Джулия смеется, и Петра выглядит смущенной.
— Ну, — говорит Джулия, — это как если бы моя старая тетя вдруг решила надеть красно-золотую мини-юбку и пойти в свое любимое кафе. С ней сложно нормально разговаривать, когда она так одета.
— Я думаю, тебе просто не нравится красный цвет, — нерешительно говорит Петра.
— Да нет, он вполне идет автомату кока-колы там, возле лифта, — отвечает Джулия, указывая на фойе.
— Да, — вдруг говорит Эллен, — давайте найдем что-нибудь еще. Ужасное, вопиющее чудовище. Я бы тоже не хотела играть Шуберта на альте в крапинку.
К счастью, мы находим большую пустую комнату с серым ковролином и роялем обычного похоронного цвета. Петра принесла свой собственный раскладной стул, она его ставит так, чтобы Джулии было хорошо ее видно. Мы проигрываем пьесу, почти не останавливаясь.
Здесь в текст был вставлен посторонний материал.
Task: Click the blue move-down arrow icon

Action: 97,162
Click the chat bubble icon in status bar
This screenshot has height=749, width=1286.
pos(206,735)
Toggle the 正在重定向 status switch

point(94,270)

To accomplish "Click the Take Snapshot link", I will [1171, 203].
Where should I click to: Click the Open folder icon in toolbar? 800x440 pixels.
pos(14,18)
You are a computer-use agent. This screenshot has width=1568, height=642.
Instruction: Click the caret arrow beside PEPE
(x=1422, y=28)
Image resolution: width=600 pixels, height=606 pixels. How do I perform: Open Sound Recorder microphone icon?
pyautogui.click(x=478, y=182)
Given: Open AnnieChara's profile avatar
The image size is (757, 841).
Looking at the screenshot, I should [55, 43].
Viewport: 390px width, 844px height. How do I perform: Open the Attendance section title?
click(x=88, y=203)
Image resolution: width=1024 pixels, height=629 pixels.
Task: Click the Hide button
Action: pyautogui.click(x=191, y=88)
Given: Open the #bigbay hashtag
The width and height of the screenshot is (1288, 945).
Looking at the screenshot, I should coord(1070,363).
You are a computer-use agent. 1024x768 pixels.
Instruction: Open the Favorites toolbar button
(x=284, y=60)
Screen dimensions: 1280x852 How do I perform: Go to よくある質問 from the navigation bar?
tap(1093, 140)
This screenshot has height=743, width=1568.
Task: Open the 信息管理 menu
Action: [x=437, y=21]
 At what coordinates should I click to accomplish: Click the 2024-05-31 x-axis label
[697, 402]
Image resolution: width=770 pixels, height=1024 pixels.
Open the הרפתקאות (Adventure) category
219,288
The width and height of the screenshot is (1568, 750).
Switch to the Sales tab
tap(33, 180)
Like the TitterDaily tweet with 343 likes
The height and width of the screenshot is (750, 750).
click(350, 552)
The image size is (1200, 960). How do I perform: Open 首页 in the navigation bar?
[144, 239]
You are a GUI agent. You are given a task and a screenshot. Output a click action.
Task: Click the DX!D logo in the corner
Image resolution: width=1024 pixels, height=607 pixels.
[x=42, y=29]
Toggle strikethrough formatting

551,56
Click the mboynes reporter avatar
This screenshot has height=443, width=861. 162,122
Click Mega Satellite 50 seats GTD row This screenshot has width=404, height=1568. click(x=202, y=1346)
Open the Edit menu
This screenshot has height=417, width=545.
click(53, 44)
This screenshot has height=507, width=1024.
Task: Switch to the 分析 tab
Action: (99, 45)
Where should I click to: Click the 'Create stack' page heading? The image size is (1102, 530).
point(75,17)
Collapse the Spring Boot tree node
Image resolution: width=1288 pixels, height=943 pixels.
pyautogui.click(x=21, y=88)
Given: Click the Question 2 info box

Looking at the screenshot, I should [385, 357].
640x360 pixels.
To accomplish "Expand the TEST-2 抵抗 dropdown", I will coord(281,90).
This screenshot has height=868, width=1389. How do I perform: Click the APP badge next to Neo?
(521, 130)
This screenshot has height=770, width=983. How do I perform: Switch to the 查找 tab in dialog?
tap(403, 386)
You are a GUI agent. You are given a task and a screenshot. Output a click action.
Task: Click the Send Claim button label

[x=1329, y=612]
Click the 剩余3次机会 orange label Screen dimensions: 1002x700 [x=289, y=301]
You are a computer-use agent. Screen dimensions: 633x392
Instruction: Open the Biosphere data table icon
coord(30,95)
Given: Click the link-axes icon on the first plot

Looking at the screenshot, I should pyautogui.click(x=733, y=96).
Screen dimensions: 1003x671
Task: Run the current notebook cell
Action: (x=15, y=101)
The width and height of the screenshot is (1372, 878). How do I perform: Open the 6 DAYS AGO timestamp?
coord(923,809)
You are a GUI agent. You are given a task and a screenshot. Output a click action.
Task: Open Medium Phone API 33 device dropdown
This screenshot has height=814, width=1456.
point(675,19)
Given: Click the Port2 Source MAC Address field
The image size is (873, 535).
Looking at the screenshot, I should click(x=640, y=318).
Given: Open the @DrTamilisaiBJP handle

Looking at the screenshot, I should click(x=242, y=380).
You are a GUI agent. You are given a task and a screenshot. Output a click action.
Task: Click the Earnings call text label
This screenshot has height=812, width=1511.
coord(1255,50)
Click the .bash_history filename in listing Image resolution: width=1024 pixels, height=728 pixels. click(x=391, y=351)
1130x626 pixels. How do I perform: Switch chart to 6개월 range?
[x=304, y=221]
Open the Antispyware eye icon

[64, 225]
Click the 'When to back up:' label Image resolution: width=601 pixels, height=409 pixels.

Петра, наклоняясь вперед, с закрытыми глазами, раскачиваясь, сильно подчеркивает синкопы последней части и потом громко выдает восьмушки с запозданием.
Эллен, сидящая прямо перед ней, останавливается и поворачивается к ней:
— Петра, мне кажется, тут что-то слишком...
— Да, именно, — говорит Петра. — Здесь должно быть очень горячо. Просто огонь!
— Я люблю джаз, — говорит Эллен. — И я уверена, Шуберту бы тоже понравилось. Но сам он писал не джаз.
— О, — говорит Петра, — вот если бы мы играли в «Концертхаусе»... В «Музикферайне» публика такая буржуазная. Слушателей надо разбудить.
— Петра, пожалуйста, — говорит Эллен. — Это не кроссовер67. Это просто «Форель».
Петра вздыхает; мы договариваемся играть с меньшими «инновациями» и продолжаем.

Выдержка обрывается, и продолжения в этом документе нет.